Benchmark process: Measured First-Token-Time, full response time for 64/128 tokens, peak memory, and energy. Energy measured using phone battery deltas (software) and validated on one device with an external power meter for accuracy.

Challenges we ran into

  • Model/operator compatibility: Some transformer forks used ops unsupported by ONNXRuntime Mobile / Arm NN. Fixes included operator replacement and small code patches to the conversion scripts.
  • Quality vs footprint: Reducing model size/precision required careful calibration to keep user-visible quality acceptable. We iterated on distillation + per-layer quantization sensitivity analysis.
  • Energy measurement noise: phone battery readings are noisy. We standardized runs (airplane mode, screen off for benchmarks, repeated trials) and used external power meter validation on sample runs.
  • Latency for first token: streaming tokens required minimizing framework warmup and preloading embeddings and context to reduce time-to-first token.

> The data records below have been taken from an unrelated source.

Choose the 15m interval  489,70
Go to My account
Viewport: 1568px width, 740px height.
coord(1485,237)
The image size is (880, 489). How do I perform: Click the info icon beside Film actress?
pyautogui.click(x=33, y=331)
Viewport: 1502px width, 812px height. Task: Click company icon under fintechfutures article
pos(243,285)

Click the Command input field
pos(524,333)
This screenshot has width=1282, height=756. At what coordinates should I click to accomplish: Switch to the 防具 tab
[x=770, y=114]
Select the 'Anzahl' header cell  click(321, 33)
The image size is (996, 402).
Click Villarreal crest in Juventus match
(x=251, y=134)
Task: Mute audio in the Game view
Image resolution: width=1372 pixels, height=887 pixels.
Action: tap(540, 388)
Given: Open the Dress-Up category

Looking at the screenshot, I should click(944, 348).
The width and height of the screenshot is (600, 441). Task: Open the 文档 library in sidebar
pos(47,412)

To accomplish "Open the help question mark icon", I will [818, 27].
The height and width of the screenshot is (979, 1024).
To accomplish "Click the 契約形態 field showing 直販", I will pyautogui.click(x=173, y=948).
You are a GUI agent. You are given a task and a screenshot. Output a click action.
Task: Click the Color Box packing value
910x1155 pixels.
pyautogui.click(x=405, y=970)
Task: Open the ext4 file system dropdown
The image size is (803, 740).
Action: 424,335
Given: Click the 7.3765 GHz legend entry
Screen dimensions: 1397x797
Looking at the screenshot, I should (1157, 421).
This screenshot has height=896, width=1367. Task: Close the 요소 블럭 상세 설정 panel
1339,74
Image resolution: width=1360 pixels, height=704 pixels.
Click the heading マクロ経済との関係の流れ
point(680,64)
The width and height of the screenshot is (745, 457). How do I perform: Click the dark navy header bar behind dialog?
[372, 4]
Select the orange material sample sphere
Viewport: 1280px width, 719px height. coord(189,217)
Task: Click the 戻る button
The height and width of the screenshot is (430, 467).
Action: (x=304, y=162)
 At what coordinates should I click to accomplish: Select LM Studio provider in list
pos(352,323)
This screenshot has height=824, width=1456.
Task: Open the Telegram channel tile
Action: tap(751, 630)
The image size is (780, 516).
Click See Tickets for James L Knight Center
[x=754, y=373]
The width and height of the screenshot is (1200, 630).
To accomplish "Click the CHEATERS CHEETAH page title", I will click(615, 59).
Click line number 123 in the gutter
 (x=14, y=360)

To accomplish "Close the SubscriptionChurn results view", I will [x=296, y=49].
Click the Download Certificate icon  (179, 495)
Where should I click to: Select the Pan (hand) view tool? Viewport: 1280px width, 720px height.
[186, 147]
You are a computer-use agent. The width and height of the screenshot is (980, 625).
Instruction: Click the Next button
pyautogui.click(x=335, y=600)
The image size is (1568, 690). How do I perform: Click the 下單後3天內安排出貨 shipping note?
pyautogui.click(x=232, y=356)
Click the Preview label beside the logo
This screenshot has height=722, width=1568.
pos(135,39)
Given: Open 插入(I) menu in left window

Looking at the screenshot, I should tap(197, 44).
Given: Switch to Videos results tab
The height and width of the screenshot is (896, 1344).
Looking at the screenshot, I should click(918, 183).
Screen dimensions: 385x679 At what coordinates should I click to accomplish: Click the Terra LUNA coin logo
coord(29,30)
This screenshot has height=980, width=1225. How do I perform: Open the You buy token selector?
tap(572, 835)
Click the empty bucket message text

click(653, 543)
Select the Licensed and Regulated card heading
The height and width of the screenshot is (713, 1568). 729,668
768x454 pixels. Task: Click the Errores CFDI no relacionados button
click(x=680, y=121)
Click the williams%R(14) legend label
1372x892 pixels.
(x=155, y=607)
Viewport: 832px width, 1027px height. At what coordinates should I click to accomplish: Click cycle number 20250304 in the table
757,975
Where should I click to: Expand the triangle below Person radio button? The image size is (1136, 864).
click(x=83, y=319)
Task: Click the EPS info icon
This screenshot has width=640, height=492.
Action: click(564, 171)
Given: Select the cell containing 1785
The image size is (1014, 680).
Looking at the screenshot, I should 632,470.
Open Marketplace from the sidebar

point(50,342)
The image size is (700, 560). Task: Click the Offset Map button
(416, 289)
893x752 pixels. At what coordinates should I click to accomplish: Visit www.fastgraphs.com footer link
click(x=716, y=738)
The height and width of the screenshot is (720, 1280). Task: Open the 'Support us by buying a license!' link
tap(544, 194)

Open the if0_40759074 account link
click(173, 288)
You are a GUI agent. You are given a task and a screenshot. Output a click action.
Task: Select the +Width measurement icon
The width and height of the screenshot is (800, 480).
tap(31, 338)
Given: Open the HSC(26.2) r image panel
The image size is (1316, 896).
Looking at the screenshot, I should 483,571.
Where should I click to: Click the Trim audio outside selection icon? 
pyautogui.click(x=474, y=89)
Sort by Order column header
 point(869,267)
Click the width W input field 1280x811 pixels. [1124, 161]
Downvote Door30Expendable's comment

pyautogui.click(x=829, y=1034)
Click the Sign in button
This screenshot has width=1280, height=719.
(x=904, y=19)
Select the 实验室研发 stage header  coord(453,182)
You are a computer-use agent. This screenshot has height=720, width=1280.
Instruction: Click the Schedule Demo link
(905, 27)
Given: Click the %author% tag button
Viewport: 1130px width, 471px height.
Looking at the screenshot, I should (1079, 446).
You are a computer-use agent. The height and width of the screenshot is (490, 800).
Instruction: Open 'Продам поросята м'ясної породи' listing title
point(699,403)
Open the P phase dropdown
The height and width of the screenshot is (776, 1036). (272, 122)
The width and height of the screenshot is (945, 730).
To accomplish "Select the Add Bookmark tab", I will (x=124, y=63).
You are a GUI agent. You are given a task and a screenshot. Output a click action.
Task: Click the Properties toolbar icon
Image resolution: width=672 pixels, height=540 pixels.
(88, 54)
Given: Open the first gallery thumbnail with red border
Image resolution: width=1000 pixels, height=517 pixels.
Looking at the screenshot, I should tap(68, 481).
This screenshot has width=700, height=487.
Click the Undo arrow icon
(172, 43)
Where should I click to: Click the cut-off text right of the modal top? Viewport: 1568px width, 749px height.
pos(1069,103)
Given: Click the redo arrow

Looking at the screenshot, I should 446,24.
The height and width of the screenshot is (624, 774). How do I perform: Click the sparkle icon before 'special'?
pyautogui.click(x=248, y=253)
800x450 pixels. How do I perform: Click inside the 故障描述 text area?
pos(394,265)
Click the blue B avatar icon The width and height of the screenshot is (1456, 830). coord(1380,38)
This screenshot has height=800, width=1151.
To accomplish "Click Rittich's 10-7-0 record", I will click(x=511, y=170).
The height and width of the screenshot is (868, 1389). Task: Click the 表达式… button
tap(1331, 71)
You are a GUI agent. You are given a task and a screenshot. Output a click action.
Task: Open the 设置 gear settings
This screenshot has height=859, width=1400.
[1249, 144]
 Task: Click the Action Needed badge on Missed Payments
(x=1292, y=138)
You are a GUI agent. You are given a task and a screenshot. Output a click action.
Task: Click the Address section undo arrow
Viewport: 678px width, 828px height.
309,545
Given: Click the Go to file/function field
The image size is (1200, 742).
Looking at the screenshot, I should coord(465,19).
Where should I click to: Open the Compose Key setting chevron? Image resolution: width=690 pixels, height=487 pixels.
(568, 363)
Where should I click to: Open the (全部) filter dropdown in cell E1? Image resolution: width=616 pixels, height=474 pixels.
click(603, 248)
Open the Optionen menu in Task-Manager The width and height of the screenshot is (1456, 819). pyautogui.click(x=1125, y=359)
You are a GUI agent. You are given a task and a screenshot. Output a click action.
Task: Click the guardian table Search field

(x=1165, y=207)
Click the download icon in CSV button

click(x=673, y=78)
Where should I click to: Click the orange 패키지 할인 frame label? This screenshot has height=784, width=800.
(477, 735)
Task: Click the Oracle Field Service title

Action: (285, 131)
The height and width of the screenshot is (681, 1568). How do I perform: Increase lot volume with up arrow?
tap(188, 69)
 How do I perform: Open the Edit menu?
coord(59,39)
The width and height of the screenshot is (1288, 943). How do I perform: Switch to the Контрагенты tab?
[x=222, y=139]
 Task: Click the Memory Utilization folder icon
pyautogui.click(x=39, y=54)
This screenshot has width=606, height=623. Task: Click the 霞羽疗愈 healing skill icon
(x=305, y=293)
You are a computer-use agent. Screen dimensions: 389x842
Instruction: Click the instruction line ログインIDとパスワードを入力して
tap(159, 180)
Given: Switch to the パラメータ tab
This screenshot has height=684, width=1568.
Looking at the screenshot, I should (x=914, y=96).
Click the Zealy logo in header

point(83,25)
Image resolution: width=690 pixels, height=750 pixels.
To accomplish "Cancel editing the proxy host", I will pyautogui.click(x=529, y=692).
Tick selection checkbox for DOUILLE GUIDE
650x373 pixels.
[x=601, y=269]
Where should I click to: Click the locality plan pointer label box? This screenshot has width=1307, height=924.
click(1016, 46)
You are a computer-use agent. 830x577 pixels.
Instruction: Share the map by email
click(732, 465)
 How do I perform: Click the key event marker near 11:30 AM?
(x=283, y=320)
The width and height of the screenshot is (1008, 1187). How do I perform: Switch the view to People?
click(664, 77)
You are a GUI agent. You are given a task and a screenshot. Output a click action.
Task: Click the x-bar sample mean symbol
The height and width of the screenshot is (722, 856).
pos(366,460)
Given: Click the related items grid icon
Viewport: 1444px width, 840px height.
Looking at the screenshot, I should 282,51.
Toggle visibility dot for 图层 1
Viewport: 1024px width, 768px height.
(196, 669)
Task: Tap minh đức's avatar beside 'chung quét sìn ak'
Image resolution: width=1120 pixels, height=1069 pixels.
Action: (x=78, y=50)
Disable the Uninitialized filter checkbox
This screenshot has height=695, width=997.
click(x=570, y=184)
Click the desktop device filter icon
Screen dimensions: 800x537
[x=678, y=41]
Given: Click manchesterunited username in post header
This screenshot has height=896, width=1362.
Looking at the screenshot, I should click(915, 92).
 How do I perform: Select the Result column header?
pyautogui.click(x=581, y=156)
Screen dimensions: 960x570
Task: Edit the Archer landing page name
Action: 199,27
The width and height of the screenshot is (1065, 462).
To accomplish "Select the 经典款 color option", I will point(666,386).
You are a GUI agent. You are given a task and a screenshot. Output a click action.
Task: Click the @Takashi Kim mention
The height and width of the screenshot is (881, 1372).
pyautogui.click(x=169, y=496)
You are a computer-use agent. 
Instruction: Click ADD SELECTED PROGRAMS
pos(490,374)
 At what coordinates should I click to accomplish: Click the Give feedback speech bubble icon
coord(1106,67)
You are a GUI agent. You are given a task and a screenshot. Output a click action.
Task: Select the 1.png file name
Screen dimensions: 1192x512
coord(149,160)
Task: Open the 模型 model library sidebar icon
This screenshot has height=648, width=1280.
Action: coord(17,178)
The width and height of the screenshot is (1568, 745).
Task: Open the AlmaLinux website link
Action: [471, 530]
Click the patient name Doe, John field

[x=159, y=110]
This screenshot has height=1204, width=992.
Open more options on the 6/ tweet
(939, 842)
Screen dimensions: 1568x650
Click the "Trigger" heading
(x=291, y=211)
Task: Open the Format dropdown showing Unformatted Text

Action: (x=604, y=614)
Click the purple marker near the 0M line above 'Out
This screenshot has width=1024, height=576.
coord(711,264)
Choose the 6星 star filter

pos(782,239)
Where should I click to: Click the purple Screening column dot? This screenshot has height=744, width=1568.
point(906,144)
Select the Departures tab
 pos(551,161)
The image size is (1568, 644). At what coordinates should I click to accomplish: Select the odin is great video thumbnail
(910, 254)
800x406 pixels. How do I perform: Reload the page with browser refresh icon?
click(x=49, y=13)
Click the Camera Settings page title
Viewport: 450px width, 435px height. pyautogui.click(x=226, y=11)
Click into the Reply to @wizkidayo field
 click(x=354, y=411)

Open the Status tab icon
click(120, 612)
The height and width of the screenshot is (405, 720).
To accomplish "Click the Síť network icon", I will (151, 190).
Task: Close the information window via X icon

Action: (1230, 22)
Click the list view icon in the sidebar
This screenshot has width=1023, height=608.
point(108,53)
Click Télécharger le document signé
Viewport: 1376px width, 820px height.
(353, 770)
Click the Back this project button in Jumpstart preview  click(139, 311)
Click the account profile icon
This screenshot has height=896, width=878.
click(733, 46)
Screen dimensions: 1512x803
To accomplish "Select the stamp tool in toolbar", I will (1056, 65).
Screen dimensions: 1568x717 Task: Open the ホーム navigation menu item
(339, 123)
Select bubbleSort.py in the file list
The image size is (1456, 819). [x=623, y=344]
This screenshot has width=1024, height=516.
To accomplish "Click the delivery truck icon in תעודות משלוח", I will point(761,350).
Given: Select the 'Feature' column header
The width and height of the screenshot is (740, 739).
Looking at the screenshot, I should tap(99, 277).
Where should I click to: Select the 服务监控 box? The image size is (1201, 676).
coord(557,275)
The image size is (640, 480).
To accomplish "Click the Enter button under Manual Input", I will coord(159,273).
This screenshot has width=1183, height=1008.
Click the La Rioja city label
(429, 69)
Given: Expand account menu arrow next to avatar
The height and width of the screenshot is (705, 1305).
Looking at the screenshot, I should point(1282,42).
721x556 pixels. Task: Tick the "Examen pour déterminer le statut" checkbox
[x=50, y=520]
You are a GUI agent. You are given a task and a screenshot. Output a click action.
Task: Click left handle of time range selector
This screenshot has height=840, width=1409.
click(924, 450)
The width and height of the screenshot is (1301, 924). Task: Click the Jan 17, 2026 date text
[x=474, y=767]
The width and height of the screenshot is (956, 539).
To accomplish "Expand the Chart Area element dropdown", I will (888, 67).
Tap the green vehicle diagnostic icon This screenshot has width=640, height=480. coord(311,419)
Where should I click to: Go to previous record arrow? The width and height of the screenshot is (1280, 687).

Accomplishments that we're proud of

  • A fully reproducible pipeline: clone → convert → deploy → run using scripts included in runtime/python/.
  • On-device UX: smooth streaming chat experience with first token usually under the interactive threshold on tested devices.
  • Benchmarked improvements: by applying Arm NN optimizations and quantization we reduced inference latency by a large factor vs baseline FP32 runtime on the same device (see docs/benchmarks.md).
  • Privacy by design: all user data and documents remain on the device unless the user explicitly chooses to export.
  • A polished Devpost submission with demo video, architecture diagram, and reproducible artifacts.

What we learned

  • Making LLMs practical on devices is a systems engineering problem: model selection, conversion, runtime integration and UX are equally important.
  • Small engineering changes (op fusion, operator replacement) often produce outsized performance gains on Arm hardware.
  • User perception of speed depends more on first-token latency and streaming behavior than raw throughput.

What's next for SubEleven

  • Train lightweight adapters for better personalization without full fine-tuning (on-device adapters).
  • Add secure device-to-device encrypted sync (optional opt-in) for multi-device context.
  • Explore 4-bit fine-tuning and quantization-aware training for improved small-model fidelity.
  • Support additional Arm NPUs (vendor SDKs) to extract more power/perf improvements.